Con el fin de contribuir a la inclusión laboral, formación, reducción de la pobreza y la desigualdad se hizo el lanzamiento de la Política Pública de vendedores informales.

El Gobierno resaltó el trabajo de los vendedores informales en el país y aseguró que con esta política pública ningún alcalde, ni ningún gobernador podrá evadir sus responsabilidades, en la medida en que se reconoce que los vendedores informales “no son un problema de espacio público, sino que son una garantía de legalidad, de desarrollo y de mantener la economía de Colombia”.

Con esta decisión adoptada por el Gobierno Nacional, “hoy se dan las herramientas para reconocer una población” clave para el desarrollo económico del país.

Explican, además, que se creó, dentro del Banco de Proyectos, el fondo con el ICETEX para otorgar crédito condonable a las poblaciones más vulnerables del país y, dentro de esa iniciativa, son $2.500 millones para los hijos de vendedores informales.

Según se dijo, los principales objetivos de esta política pública son disminuir vulnerabilidad económica de los trabajadores informales en el espacio público y reducir la pérdida de capital social y económico por hechos de conflictividad.

Buen uso del espacio público

El objetivo es orientar las acciones del Estado a mejorar las condiciones de vida de todos los colombianos y lograr la inclusión de la población informal, de la mano del buen uso del espacio público en las principales ciudades del país. “Tenemos que visualizar a los vendedores informales como una población que tiene un potencial enorme de convertirse en empresarios formales, con escala, rentabilidad y que cuenten con todos los servicios del Estado”. 
Así mismo, fue presentado un balance satisfactorio del Laboratorio Social de Inclusión Productiva y que ha atendido a 355.027 personas en 11 ciudades del país, y con la creación de cerca de 50 cooperativas.
De igual manera, insistió en la importancia de que esta población sea consciente del uso responsable del espacio público. “Tenemos todo el Gobierno Nacional volcado a una realidad: verlos aportando al crecimiento, generación de empleos y a un espacio ordenado, limpio y seguro en todas las ciudades del país.

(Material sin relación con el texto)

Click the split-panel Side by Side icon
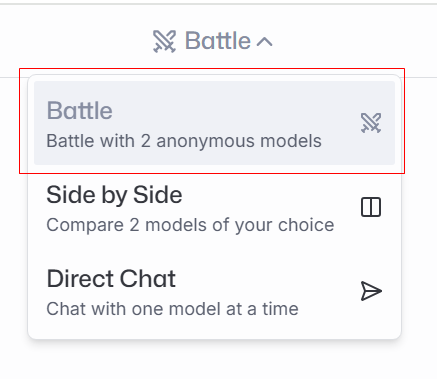Image resolution: width=437 pixels, height=379 pixels. pyautogui.click(x=371, y=207)
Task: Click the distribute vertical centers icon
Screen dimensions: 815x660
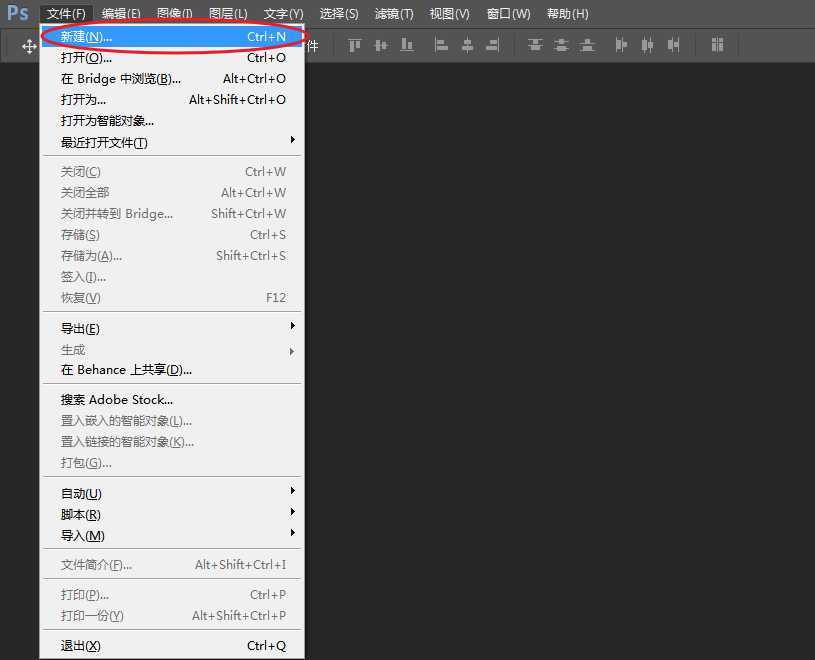Action: pos(561,46)
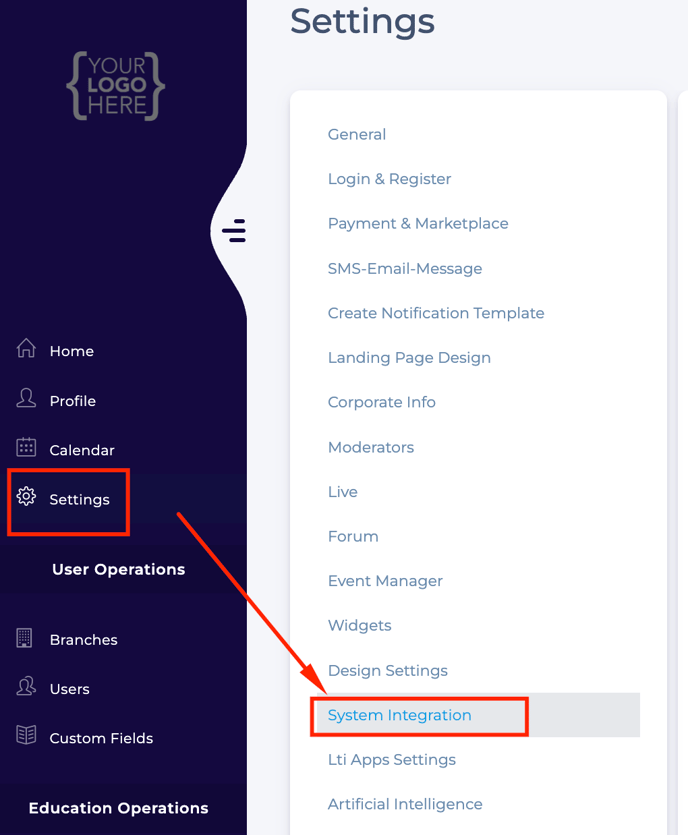The height and width of the screenshot is (835, 688).
Task: Click the Users people icon
Action: (26, 686)
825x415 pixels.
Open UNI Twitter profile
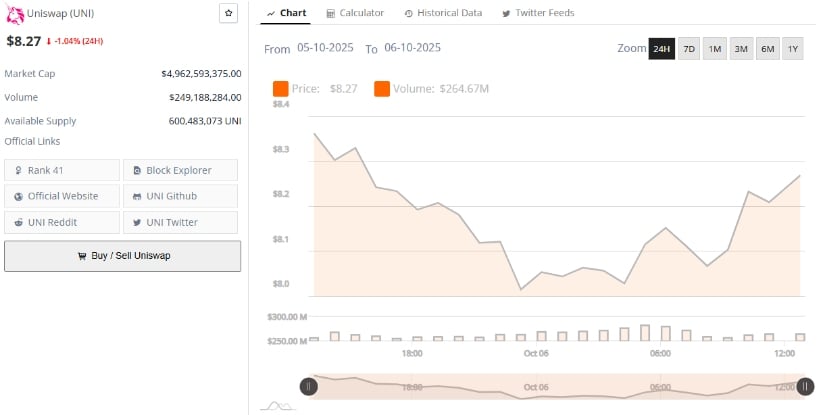[x=180, y=222]
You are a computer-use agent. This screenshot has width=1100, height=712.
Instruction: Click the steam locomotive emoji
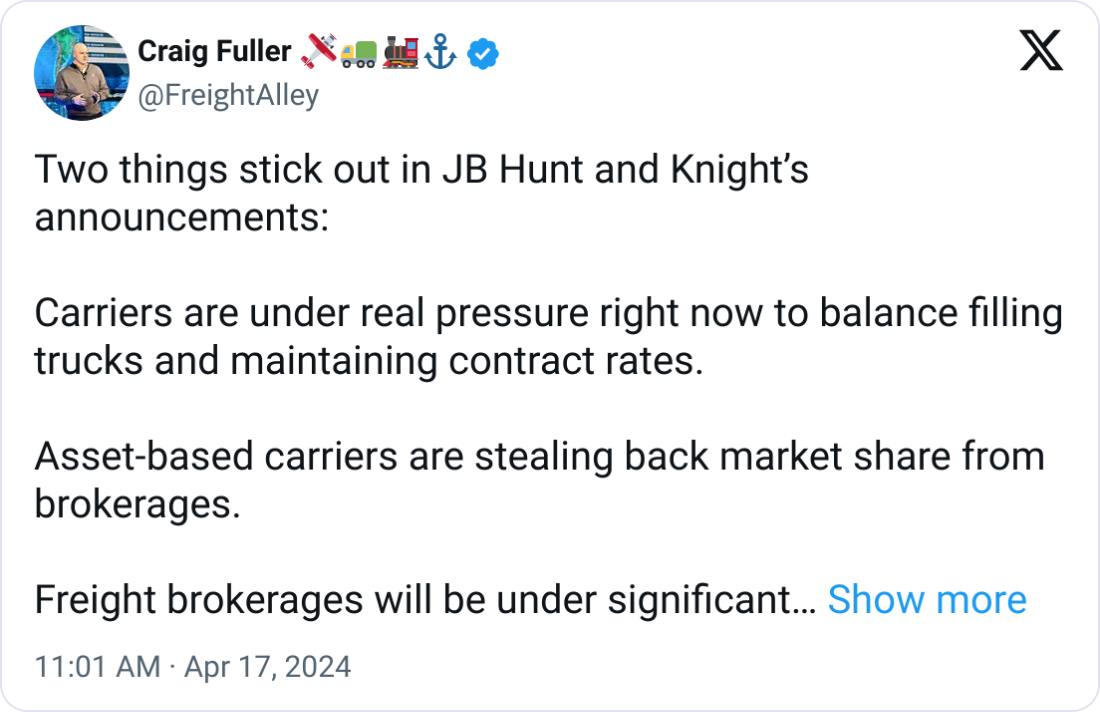(x=400, y=53)

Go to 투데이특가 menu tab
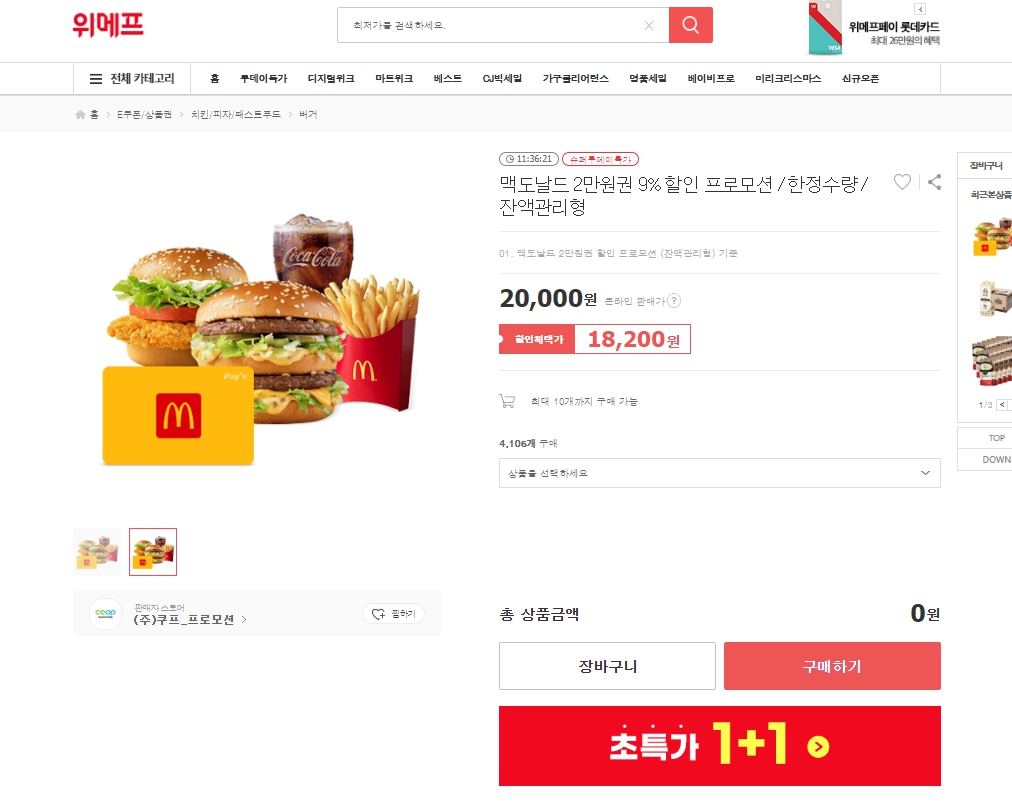click(x=263, y=79)
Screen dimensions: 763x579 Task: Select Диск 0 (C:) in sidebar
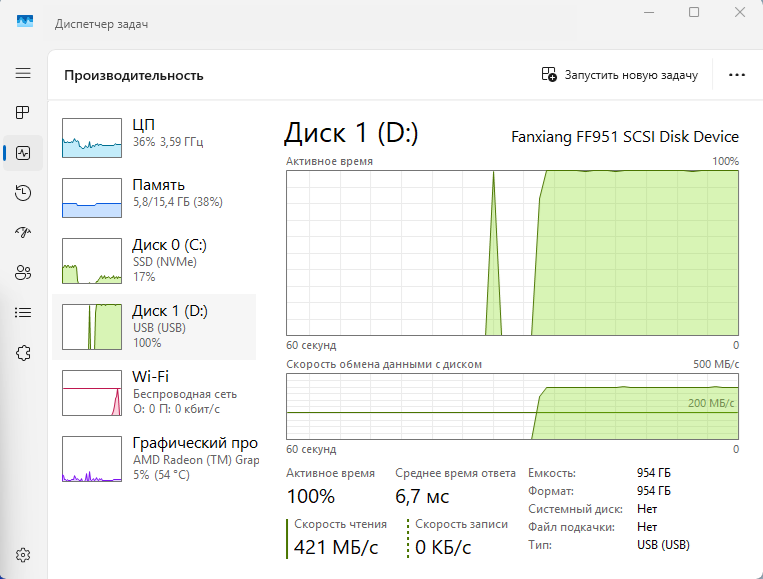point(155,260)
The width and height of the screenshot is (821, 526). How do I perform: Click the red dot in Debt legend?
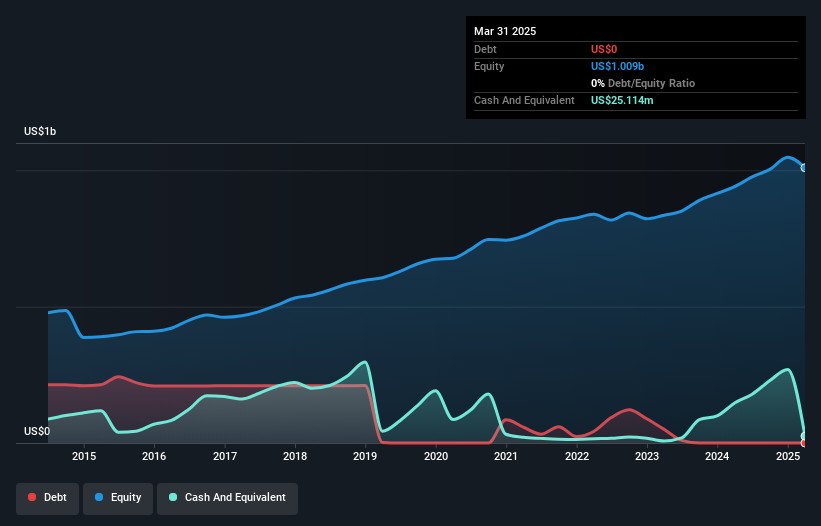[33, 497]
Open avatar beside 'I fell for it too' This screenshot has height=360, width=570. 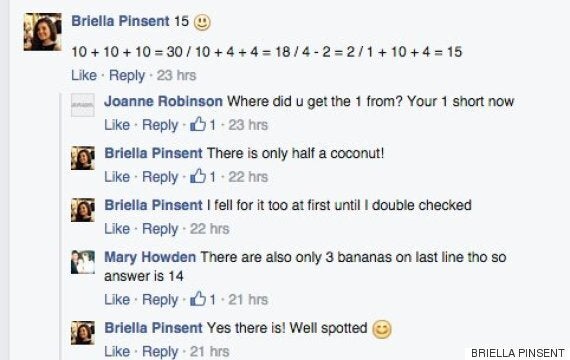(83, 210)
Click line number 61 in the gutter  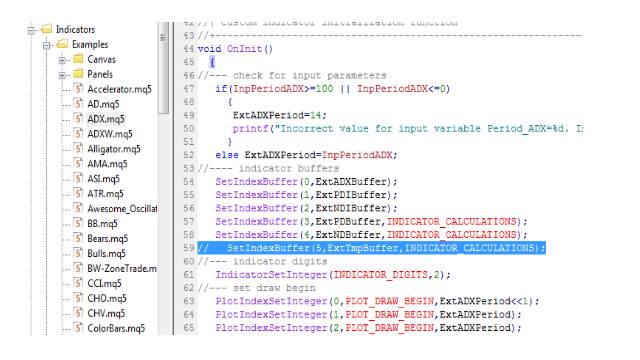[x=189, y=275]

Porque no es cierto que haya que escoger entre vendedores informales y espacio público, al contrario, la apuesta es por los dos, para que quepan los dos y se complementen. ¡Nuestra prioridad son los emprendedores de a pie y unas ciudades limpias!”.


Abecé de la Política Pública de Vendedores Informales
La Política Pública de Vendedores Informales tiene como objetivo superior contribuir a la disminución de los niveles de pobreza y desigualdad, relacionados con el fenómeno de las ventas informales en el espacio público.
Para ello, se desarrollarán tres ejes y/o estrategias: 1. Reducir la informalidad laboral en la población dedicada a las ventas informales en espacio público. 2. Disminuir la incidencia de conflictividad por el uso y la convivencia en el espacio público. 3. Aumentar el impacto de programas dirigidos a los vendedores informales.
Sumado a lo anterior, la política pública cuenta con cuatro enfoques orientadores:
-Derechos Humanos: Hace énfasis a la igualdad, equidad y la garantía de los derechos de la dignidad humana, al mínimo vital y al trabajo.
-Poblacional diferencial: Comprendiendo elementos de género, discapacidad, minorías étnicas y otras situaciones o condiciones especiales de protección.
-Ciclo vital: Reconoce las diferencias por grupos de edad como: primera infancia (desde la gestación hasta los 6 años), niñez (desde los 6 hasta los 12), adolescencia (desde los 12 hasta los 18 años), juventud (desde los 19 hasta los 25), adultez (desde los 26 hasta los 65 en adelante).
-Territorial: se enfoca en la problemática de los vendedores informales en Colombia, en algunos territorios, lo cual tiene características propias definidas por su contexto político, normativo, económico y social.